STATED EXERCISE – Starting at the beginning of the records and ending at the line that contains "will click(x=16, y=290).", rewrite those lines, swapping "restore window button" for "minimize window button" and leaving everything else unchanged.

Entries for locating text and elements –
START

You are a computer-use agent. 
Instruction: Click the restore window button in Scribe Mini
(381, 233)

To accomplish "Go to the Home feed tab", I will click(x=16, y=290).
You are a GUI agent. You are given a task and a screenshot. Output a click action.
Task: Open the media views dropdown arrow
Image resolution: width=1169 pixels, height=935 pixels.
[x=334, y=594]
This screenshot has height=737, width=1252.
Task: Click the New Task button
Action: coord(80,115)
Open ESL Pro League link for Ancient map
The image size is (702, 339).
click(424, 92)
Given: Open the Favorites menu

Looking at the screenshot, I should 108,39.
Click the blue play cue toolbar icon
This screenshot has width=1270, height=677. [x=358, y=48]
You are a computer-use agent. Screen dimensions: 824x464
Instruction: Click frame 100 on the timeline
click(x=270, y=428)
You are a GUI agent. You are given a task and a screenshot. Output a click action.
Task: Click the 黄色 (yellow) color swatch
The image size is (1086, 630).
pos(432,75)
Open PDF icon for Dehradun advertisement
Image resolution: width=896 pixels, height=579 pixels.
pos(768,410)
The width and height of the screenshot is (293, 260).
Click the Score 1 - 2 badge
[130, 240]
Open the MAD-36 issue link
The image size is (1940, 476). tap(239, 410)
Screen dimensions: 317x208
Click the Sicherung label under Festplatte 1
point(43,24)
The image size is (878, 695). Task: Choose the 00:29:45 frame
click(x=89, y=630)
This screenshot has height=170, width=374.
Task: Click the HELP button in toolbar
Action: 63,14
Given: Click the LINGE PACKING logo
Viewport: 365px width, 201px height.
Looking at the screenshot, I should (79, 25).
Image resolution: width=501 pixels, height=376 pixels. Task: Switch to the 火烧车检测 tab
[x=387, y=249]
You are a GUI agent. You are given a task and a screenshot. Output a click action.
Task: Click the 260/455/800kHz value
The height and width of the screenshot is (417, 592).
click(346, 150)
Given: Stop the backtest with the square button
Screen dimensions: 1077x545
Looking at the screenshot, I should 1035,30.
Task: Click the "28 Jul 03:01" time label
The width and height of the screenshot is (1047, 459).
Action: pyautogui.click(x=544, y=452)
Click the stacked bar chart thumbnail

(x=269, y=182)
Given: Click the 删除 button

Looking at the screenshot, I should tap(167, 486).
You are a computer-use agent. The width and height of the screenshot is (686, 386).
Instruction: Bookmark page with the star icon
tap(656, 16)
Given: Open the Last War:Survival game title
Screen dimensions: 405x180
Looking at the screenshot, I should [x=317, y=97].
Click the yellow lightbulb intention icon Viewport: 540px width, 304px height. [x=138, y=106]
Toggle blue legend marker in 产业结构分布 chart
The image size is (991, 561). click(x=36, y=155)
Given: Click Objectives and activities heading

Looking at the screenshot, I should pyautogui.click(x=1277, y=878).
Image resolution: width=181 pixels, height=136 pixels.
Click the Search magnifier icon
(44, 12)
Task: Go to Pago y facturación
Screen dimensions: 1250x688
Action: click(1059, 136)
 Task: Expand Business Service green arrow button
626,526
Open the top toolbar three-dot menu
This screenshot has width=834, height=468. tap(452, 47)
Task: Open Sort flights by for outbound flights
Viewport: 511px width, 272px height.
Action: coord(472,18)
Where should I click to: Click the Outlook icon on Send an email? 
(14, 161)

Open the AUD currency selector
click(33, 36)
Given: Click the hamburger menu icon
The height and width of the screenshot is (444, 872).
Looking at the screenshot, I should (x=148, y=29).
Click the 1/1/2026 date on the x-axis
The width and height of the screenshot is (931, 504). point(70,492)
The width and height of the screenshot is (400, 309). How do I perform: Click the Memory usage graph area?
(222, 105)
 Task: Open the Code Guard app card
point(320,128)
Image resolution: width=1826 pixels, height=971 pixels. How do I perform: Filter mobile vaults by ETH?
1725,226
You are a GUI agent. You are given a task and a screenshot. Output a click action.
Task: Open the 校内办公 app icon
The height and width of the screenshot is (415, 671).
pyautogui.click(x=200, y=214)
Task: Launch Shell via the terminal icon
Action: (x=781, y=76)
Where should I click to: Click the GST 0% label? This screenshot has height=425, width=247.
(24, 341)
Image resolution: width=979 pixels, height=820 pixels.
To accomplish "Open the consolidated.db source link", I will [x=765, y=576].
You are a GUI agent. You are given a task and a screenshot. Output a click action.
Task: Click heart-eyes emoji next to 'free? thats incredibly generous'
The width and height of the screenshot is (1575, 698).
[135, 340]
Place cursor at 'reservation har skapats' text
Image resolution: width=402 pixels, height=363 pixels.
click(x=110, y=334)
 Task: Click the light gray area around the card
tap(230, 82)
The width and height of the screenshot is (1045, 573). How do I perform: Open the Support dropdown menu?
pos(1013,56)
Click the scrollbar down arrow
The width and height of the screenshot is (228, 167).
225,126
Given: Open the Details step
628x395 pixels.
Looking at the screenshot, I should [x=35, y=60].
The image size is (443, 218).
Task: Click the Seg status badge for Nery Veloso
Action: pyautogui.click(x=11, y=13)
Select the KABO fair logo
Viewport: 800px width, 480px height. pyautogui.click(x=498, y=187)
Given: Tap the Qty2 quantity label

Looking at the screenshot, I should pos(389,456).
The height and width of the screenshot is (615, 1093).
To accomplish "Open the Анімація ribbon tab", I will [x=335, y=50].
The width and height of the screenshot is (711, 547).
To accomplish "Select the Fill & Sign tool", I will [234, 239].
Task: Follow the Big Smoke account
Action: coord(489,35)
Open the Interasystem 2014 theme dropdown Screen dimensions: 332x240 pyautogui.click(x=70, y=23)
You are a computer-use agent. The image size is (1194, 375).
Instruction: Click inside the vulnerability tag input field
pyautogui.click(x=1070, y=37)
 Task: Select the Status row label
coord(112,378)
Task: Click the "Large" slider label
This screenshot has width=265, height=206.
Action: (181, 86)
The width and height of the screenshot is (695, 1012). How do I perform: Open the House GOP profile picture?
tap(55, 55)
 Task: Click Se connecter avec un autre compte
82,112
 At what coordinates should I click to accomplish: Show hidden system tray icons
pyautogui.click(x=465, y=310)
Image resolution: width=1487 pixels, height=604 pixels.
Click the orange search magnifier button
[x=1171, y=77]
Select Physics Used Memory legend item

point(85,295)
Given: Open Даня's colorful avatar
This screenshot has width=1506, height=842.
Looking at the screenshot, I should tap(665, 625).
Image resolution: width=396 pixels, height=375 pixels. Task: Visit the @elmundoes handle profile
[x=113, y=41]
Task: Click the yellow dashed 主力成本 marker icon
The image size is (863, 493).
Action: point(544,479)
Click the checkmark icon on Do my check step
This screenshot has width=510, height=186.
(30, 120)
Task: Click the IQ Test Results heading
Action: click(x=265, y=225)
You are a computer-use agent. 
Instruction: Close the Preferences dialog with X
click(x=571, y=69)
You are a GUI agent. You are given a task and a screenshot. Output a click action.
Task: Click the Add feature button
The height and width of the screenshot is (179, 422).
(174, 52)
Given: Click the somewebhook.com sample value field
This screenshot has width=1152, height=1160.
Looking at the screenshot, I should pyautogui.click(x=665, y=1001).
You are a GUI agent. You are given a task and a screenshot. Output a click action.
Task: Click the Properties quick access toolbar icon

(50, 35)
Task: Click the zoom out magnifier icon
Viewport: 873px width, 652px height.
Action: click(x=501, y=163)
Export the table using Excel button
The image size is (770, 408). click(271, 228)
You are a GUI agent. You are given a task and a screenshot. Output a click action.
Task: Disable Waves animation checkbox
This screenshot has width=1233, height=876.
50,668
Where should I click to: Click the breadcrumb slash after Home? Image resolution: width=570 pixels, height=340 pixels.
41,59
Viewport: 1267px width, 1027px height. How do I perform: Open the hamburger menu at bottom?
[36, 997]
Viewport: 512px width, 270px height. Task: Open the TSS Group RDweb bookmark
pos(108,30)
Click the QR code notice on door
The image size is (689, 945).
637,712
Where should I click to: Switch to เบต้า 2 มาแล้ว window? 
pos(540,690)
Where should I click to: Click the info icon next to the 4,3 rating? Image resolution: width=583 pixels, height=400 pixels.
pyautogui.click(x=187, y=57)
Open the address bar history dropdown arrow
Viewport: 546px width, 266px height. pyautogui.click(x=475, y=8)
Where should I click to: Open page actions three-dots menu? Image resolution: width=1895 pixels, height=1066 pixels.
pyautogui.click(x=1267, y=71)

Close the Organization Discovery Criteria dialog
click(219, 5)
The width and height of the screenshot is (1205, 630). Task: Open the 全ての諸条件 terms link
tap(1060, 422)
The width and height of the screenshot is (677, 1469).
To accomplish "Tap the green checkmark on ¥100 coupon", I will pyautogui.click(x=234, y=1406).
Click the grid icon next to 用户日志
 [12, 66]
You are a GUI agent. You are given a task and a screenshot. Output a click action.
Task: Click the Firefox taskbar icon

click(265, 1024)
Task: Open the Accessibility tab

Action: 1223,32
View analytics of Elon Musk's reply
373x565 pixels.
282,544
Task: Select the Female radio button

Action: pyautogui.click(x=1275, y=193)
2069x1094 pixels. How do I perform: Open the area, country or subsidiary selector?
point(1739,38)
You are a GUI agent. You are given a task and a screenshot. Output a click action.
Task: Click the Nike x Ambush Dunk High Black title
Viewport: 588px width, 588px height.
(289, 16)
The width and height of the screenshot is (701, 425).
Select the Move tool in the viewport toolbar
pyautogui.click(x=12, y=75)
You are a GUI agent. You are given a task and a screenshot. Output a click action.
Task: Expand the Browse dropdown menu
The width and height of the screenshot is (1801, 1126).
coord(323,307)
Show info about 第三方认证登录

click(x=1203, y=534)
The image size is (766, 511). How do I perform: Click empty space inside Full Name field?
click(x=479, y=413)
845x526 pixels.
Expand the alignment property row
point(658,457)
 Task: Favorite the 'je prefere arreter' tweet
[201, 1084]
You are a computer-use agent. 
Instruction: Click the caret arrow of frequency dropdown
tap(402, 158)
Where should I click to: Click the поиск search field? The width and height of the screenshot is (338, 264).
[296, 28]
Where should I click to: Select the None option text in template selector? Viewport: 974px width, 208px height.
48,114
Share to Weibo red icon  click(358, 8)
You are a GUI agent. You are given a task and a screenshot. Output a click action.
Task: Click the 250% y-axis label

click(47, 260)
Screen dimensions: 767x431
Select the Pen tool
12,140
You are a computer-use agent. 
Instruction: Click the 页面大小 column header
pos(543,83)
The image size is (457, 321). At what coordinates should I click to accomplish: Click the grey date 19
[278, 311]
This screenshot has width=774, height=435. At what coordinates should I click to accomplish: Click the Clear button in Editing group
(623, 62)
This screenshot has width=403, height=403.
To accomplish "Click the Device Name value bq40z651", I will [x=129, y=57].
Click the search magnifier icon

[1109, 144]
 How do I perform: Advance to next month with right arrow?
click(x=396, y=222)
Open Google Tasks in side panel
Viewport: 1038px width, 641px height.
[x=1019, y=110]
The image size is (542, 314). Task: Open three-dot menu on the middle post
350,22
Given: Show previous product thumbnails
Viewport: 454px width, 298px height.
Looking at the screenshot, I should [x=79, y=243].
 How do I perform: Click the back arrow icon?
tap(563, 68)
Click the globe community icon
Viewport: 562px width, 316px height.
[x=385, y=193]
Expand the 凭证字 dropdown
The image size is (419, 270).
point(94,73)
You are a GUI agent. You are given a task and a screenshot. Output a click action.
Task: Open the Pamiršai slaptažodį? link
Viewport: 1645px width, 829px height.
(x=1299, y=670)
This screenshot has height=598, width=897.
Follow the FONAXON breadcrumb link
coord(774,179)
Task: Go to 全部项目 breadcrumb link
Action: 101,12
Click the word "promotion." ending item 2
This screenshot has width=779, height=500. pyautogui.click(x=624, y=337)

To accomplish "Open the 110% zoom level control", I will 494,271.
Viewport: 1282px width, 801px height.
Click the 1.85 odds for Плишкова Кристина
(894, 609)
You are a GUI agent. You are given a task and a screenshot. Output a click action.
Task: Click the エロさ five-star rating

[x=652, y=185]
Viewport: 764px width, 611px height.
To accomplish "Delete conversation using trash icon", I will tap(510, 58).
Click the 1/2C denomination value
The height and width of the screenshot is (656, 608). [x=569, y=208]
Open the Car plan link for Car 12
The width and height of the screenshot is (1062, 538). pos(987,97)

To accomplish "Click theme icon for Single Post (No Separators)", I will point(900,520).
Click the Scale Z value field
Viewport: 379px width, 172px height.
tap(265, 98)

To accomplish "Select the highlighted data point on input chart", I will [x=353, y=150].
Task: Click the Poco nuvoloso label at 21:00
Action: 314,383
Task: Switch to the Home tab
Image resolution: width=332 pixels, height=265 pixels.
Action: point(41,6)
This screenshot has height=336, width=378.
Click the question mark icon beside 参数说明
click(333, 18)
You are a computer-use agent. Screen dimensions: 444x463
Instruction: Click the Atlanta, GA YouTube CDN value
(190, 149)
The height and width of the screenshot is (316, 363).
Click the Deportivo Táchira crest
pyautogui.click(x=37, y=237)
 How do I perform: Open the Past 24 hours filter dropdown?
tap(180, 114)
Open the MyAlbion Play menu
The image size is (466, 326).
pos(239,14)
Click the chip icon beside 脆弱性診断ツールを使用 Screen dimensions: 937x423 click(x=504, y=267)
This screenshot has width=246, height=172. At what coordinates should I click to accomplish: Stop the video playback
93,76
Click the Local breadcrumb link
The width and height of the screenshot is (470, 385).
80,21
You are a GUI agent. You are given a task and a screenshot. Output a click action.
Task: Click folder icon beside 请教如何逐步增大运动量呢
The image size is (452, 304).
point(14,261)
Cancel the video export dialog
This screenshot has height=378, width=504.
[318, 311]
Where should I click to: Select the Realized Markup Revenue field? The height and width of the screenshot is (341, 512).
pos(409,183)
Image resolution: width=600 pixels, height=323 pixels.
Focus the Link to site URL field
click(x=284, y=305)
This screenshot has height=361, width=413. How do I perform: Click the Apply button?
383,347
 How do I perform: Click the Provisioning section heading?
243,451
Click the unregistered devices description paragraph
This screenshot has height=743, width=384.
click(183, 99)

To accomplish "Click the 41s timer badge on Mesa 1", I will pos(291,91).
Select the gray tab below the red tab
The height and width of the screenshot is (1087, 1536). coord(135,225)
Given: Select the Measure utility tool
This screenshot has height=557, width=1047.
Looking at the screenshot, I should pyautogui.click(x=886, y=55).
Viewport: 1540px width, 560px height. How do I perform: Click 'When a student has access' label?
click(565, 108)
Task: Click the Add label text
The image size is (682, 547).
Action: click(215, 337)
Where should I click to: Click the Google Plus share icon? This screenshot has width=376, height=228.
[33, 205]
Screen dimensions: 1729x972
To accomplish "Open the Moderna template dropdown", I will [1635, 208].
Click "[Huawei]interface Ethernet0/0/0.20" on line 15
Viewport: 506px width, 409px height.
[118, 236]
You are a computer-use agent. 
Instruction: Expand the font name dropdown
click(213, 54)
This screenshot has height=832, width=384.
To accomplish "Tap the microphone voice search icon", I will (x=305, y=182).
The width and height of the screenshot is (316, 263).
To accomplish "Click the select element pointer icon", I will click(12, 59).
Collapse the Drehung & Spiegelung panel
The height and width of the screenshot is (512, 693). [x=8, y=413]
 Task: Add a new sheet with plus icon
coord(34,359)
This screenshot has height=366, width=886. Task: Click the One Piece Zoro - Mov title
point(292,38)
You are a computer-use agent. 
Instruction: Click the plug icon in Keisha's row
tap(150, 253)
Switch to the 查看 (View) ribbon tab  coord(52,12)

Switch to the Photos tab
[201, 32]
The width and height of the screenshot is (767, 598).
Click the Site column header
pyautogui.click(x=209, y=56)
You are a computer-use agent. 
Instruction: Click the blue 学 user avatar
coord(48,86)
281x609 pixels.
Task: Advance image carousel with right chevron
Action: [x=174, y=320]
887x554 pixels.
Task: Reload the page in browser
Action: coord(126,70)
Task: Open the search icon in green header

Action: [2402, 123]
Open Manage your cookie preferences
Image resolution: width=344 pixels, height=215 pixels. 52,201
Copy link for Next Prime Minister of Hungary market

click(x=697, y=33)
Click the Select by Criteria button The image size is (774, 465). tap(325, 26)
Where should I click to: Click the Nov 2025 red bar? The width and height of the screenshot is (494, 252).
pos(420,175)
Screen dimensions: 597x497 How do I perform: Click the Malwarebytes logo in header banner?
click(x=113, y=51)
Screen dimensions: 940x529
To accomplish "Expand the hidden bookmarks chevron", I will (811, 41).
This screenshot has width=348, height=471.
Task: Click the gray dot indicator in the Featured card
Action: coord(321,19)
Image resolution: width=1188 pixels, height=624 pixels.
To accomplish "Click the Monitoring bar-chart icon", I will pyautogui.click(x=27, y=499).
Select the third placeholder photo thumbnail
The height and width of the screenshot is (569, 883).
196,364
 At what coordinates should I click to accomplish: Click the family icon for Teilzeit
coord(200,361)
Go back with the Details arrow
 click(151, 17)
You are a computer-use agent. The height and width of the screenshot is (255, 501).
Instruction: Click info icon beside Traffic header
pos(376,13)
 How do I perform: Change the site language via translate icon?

END

RESPONSE BELOW –
You are a computer-use agent. 
Instruction: Click the minimize window button in Scribe Mini
(381, 233)

To accomplish "Go to the Home feed tab", I will click(x=16, y=290).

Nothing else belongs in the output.